::: Provided records
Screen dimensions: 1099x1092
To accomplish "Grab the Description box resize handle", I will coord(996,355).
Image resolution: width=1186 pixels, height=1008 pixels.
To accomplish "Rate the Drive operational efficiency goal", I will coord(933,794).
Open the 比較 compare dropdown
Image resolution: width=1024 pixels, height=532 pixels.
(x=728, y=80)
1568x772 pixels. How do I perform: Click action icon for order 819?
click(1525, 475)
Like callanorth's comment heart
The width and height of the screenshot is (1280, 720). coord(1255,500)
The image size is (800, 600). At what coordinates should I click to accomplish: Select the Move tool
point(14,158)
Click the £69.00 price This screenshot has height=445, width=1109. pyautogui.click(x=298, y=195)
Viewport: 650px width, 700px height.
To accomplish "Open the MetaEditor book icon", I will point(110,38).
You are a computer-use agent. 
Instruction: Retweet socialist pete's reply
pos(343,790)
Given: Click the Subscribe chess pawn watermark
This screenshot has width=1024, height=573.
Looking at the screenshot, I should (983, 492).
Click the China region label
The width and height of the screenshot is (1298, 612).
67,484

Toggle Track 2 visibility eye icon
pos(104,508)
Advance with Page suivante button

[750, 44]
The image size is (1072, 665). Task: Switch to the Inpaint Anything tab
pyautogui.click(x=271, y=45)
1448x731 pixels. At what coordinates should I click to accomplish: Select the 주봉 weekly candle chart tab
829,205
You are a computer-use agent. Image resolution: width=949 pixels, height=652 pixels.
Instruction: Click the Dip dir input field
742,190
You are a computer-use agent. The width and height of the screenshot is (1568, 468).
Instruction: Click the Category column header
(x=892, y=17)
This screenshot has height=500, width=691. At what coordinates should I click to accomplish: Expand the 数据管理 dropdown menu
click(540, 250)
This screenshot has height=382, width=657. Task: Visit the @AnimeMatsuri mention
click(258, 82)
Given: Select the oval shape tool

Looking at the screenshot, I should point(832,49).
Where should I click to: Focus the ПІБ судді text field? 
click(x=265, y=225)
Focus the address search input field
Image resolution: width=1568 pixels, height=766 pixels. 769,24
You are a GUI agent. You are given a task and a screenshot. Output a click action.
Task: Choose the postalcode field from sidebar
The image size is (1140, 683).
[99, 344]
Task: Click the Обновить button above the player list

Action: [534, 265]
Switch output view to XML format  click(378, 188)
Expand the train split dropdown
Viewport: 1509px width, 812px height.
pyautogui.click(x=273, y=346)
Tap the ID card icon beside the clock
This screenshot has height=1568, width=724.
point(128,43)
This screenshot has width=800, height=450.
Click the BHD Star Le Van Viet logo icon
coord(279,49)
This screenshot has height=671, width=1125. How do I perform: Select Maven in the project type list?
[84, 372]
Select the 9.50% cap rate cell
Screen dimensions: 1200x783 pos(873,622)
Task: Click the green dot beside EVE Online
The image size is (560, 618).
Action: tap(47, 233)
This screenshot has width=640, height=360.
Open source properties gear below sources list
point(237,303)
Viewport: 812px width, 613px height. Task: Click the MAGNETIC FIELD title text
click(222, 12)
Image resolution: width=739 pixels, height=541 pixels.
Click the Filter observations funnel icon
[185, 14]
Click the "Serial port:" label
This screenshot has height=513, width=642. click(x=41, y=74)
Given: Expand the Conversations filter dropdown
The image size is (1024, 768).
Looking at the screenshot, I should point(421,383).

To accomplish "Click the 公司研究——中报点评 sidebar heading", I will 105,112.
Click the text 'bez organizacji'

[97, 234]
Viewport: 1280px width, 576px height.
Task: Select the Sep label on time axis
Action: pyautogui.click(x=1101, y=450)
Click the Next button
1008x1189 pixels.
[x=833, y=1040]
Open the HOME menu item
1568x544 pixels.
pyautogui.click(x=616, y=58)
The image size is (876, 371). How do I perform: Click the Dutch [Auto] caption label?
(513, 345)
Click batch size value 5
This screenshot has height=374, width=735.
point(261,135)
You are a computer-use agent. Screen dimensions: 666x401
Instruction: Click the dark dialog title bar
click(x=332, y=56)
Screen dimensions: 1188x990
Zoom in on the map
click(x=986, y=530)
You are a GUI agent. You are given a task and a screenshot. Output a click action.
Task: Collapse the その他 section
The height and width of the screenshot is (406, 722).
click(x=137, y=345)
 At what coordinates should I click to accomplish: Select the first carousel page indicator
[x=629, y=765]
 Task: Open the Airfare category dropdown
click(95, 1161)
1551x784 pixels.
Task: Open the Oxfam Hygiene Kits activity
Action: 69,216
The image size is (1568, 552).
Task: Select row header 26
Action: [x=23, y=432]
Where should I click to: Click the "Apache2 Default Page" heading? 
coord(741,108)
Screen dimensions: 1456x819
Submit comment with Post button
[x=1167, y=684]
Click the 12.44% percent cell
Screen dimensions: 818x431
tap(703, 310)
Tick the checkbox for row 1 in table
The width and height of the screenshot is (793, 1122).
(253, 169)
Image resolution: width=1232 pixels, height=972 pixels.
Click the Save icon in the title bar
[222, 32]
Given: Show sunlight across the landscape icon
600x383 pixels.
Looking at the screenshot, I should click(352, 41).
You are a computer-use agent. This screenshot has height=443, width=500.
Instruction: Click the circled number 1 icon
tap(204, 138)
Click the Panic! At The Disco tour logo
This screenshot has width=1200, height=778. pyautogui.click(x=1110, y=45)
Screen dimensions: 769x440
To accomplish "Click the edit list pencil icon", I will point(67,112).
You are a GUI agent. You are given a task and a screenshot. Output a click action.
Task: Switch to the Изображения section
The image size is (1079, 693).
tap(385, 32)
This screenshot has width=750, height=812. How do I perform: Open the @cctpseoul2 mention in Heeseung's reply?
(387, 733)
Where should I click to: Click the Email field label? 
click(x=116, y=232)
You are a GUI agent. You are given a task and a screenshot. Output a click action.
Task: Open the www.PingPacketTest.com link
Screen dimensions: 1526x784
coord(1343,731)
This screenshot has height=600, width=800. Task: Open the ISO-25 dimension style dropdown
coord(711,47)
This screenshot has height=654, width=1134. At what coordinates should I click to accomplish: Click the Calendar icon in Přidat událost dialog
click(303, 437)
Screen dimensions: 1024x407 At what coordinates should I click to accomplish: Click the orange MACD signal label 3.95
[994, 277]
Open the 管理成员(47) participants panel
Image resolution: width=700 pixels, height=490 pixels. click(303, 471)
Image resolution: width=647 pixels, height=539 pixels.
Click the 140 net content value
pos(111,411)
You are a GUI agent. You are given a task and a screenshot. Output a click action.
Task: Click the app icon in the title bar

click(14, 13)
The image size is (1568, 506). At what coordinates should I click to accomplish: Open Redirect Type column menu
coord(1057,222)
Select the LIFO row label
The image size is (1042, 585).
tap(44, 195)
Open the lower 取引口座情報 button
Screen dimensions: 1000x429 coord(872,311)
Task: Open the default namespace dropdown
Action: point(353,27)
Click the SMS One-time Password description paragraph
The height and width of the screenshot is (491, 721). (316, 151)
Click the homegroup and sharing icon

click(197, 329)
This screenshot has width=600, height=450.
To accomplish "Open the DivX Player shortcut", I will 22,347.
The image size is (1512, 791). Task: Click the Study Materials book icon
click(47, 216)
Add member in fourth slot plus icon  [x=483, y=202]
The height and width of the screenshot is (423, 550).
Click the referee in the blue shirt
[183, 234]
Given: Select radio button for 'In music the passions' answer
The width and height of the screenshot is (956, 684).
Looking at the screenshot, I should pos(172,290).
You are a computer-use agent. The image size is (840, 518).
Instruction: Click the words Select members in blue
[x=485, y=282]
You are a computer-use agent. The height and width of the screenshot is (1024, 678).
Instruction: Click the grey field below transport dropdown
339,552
::::::
== What you should do ==
Your answer must be a single number: the count of lines in the records that hold the word "beside".

== Expected output ==
2